Vicky adds: “Career progression might give you access to more money, and that is an opportunity to re-ask yourself the question about how much you want to save or spend, rather than a reason to spend more. It can be an opportunity to redefine your financial objectives (i.e. buy a house instead of a flat), or create new ones (e.g. increase pension contribution, make an investment).”

  1. Break bad habits

Alina comments: “One of the most important steps towards making better money decisions is to understand where and why you are spending. Bad habits can be easy to pick up but by re-evaluating your spending patterns you can start to tackle the problems.”

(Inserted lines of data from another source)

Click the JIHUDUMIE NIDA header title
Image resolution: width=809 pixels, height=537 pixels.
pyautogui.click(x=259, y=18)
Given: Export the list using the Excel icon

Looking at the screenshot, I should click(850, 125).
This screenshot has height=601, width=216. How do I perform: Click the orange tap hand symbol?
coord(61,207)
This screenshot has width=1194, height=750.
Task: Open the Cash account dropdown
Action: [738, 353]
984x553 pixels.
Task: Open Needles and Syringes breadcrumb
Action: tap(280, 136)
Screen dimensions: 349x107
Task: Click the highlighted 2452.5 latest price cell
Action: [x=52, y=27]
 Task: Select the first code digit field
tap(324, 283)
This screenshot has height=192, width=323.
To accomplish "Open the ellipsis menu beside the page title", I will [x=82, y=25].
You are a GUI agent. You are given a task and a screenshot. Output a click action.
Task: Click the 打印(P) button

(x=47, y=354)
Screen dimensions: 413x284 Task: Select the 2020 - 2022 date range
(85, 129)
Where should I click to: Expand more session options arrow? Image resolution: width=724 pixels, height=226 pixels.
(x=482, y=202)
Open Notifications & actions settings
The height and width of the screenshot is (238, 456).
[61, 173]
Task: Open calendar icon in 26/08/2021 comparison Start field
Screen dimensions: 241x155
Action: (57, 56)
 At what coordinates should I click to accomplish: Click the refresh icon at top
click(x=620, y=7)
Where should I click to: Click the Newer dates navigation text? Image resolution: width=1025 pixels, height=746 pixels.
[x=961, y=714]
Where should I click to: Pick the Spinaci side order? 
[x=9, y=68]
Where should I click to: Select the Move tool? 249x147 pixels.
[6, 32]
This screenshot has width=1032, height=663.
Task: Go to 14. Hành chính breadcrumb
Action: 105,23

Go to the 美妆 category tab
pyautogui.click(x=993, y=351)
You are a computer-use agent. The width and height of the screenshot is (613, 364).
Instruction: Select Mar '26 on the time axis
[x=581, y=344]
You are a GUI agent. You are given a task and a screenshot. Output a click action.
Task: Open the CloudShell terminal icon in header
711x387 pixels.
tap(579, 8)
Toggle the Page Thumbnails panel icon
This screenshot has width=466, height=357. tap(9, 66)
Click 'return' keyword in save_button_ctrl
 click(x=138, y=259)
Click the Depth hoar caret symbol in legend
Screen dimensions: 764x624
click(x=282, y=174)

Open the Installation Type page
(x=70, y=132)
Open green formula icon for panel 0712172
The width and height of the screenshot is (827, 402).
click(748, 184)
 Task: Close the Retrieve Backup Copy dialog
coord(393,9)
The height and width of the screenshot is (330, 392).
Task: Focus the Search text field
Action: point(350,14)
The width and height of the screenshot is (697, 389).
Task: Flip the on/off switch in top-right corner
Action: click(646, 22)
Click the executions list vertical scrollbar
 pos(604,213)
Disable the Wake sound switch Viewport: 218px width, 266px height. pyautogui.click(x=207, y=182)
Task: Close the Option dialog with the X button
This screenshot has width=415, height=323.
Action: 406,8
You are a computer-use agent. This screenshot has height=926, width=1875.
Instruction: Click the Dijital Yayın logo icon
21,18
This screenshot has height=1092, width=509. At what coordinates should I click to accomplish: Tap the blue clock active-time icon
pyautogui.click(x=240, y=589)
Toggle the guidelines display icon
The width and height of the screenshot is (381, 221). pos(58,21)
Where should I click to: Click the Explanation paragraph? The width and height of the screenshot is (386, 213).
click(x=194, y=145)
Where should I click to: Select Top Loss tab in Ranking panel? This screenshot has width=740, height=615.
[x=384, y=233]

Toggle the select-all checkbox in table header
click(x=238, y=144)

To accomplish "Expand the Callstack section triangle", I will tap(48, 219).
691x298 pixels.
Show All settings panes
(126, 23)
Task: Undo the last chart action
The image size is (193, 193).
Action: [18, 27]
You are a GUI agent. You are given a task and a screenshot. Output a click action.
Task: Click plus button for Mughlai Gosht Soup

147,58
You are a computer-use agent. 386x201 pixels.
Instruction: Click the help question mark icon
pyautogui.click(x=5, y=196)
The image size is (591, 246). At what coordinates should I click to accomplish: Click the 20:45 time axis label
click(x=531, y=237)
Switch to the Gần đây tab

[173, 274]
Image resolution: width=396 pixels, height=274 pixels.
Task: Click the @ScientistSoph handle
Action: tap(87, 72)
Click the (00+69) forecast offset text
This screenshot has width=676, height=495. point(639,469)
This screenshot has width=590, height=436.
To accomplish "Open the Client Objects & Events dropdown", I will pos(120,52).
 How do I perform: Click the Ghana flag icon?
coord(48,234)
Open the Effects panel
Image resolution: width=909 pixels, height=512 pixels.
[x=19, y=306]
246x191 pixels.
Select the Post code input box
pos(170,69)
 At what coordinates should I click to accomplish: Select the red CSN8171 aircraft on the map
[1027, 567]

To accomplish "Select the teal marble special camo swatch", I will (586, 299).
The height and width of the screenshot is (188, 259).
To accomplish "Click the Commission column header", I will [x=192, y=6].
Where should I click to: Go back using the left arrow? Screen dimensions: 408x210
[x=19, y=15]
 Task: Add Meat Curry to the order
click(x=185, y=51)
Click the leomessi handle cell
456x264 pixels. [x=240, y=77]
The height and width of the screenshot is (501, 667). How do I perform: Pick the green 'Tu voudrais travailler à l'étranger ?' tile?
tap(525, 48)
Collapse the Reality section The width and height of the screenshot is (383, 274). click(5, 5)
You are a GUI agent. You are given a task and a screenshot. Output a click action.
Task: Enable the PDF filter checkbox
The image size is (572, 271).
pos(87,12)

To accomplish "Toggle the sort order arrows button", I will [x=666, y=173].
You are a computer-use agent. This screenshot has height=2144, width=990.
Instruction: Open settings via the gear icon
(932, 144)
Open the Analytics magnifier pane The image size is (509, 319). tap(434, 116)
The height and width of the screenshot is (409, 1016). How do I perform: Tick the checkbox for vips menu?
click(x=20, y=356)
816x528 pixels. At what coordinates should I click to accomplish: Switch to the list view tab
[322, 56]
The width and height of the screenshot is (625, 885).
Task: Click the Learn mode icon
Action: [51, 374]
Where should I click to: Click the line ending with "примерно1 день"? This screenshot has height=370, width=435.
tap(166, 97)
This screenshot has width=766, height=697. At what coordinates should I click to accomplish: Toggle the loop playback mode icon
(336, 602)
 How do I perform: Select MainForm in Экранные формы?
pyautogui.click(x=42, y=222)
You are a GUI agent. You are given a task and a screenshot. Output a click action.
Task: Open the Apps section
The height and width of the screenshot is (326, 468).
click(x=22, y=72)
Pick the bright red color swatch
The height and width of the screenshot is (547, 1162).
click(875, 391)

For example, Thursday evenings between 8-9pm tend to be the peak time for online shopping.¹ Young people are 48% more inclined to buy something after seeing a social post about it; women are 29% more likely. A pay rise, combined with additional social media pressure to spend can see many falling victim to lifestyle inflation.² 

Try keeping a money diary to see if you can spot your own trends. Are you influenced by what you see on social media or are you an emotional spender? Try making a list of cost-free treats instead, like an episode of your favourite TV show, an endorphin-boosting run or a call to a good friend.

Natalia adds: “‘Emotional spending is something a lot of people do. Everyone has different triggers – for some people, it’s if you’re going through a challenging time, others might spend more to celebrate if they’re going through a great period. It’s important to acknowledge that you have that trait so you can manage your money accordingly.”

“Budgeting is a good way to do that because it’ll give you a good overview of where your money is going – then you can identify your own triggers.”